Sureler
Mealler
No Meal                    
Rahman ve Rahim olan Allah'ın adıyla
1 Yüzünü ekşittin ve sırtını döndün,
2 O kör [1*], sana geldi diye [2*].
3 Ne biliyorsun, belki o kendini geliştirecekti,
4 Veya bilgi edinecek[*], o bilgi onun için faydalı olacaktı!
5 Sana ihtiyaç duymayan adama gelince,
6 sanki ona değil de duvara konuşuyorsun!
7 Onun kendini geliştirmemesinden sana ne!
8 Bir gayretle sana gelen kişi ise
9 (Allah’a) saygılı biridir.
10 Ama sen onunla ilgilenmedin[*]!
11 Yok, yok… Bunlar ileride hatırlanacaktır[*].

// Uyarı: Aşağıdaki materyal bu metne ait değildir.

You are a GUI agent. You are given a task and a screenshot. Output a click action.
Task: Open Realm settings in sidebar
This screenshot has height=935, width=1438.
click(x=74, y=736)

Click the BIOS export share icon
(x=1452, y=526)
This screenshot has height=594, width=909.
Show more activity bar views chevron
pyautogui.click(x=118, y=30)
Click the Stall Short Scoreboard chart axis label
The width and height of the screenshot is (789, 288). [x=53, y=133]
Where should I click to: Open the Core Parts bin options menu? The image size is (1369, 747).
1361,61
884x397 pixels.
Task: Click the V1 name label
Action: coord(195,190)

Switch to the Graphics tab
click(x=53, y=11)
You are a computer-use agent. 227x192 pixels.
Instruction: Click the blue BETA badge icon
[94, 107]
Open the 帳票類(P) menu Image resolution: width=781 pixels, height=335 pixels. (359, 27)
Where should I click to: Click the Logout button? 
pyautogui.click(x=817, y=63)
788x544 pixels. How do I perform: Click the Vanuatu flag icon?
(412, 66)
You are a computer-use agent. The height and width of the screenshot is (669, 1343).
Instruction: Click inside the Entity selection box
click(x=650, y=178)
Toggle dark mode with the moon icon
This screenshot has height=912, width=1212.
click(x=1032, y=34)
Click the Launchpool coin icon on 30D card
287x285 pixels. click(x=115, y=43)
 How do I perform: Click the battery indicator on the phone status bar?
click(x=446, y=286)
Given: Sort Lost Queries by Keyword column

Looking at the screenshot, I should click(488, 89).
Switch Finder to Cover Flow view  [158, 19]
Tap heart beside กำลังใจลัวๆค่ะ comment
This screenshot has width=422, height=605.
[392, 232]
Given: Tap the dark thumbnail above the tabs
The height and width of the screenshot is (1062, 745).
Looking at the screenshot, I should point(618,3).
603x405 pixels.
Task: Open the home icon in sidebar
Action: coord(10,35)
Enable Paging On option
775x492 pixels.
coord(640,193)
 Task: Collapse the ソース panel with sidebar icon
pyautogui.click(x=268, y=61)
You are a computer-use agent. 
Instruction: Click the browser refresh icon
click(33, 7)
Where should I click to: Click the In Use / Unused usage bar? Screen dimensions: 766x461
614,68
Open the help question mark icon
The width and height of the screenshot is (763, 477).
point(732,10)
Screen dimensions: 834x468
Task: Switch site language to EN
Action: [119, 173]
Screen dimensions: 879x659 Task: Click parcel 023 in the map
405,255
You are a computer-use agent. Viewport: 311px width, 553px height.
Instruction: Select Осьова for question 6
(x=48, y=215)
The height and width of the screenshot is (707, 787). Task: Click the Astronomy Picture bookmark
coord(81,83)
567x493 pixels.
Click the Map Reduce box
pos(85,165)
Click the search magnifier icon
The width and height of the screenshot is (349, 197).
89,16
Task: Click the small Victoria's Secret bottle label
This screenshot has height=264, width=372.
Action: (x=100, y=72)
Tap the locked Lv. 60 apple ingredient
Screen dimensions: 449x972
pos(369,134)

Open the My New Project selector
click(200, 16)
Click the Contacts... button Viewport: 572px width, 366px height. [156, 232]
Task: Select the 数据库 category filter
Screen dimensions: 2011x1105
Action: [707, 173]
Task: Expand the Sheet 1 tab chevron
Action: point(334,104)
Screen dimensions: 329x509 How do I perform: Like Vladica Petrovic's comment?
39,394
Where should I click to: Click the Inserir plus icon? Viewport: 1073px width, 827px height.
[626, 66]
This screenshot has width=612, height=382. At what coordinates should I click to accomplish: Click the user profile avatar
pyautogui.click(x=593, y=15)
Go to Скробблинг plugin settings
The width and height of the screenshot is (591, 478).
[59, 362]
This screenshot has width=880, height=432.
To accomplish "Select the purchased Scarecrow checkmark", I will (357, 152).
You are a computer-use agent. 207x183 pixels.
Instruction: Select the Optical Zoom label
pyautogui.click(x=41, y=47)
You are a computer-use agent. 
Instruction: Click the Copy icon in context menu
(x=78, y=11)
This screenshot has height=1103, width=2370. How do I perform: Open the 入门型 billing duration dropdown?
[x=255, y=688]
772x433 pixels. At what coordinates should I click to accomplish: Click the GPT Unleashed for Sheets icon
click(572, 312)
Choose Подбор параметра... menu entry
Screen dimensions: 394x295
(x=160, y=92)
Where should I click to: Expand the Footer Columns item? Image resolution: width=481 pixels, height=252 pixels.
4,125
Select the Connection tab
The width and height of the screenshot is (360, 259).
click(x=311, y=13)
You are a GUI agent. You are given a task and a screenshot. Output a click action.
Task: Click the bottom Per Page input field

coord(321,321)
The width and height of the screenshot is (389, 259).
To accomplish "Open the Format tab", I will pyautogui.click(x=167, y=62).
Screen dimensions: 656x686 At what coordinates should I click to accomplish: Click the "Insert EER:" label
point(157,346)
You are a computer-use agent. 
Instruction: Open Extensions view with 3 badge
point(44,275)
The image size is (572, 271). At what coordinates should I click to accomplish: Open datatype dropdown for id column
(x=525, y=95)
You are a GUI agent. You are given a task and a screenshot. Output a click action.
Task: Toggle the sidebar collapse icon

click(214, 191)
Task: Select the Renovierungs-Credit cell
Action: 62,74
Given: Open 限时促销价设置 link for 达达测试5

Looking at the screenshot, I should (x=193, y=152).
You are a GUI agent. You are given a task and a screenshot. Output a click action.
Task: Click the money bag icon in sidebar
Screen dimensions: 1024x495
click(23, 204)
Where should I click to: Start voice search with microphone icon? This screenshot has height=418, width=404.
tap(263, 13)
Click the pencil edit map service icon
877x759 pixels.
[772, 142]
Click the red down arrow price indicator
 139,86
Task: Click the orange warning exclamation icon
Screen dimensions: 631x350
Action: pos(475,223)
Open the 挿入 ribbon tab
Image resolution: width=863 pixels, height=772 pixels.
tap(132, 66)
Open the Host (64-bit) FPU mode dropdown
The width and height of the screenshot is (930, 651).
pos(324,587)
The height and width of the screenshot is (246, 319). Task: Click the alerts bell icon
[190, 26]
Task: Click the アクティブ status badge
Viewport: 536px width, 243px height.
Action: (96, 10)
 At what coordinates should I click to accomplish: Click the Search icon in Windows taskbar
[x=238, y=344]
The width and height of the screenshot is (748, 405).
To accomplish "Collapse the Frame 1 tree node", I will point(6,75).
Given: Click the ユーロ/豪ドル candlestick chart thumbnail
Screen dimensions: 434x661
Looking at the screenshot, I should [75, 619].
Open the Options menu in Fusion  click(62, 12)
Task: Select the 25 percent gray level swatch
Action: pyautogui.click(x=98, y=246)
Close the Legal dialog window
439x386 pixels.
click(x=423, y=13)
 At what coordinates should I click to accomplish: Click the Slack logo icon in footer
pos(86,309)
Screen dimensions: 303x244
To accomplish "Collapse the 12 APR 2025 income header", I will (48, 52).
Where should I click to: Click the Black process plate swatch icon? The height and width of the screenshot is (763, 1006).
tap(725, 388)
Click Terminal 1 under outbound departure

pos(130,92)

12 Kim ne yapmışsa onu hatırlayacaktır[*].
13 Bunlar, değerli sayfalara,
14 yüksek nitelikli ve temiz sayfalara[*]
15 Yazıcıların elleriyle kaydedilir[*].
16 güvenilir, değerli yazıcıların…
17 Kahrolası insan, ne kadar da nankördür!
18 Allah onu hangi şeyden yarattı?
19 Döllenmiş yumurtadan değil mi? Yarattı, arkasından ölçüsünü belirledi[*].
20 Sonra yolunu[*] kolaylaştırdı.
21 En sonunda onu öldürecek ve mezara koyacaktır.
22 Daha sonra onu, istediği zamanda mezardan çıkaracaktır.
23 Yok, yok… (Sana ihtiyaç duymayan kişi), bu güne kadar Allah’ın verdiği emri tutmadı.
24 O insan, yiyeceğine baksın!
25 Suyu bolca biz yağdırdık.
26 Sonra toprağı tam tavına[*] getirdik.
27 Arkasından orada daneler bitirdik.
28 Üzümü, yoncayı,
29 zeytini, hurmayı,
30 gür bitkili bahçeleri,
31 meyveleri ve otları biz yetiştirdik.
32 Bu, hem sizin hem de küçük ve büyük baş hayvanlarınızın yararlanması içindir.
33 Kulakları sağır eden o çığlık koptuğu gün;
34 Bazı kimselerin[*1] kardeşinden kaçacağı gündür[2*],
35 Anasından, babasından,
36 eşinden ve çocuklarından da!
37 O gün o kişilerden her birinin işi başından aşacaktır.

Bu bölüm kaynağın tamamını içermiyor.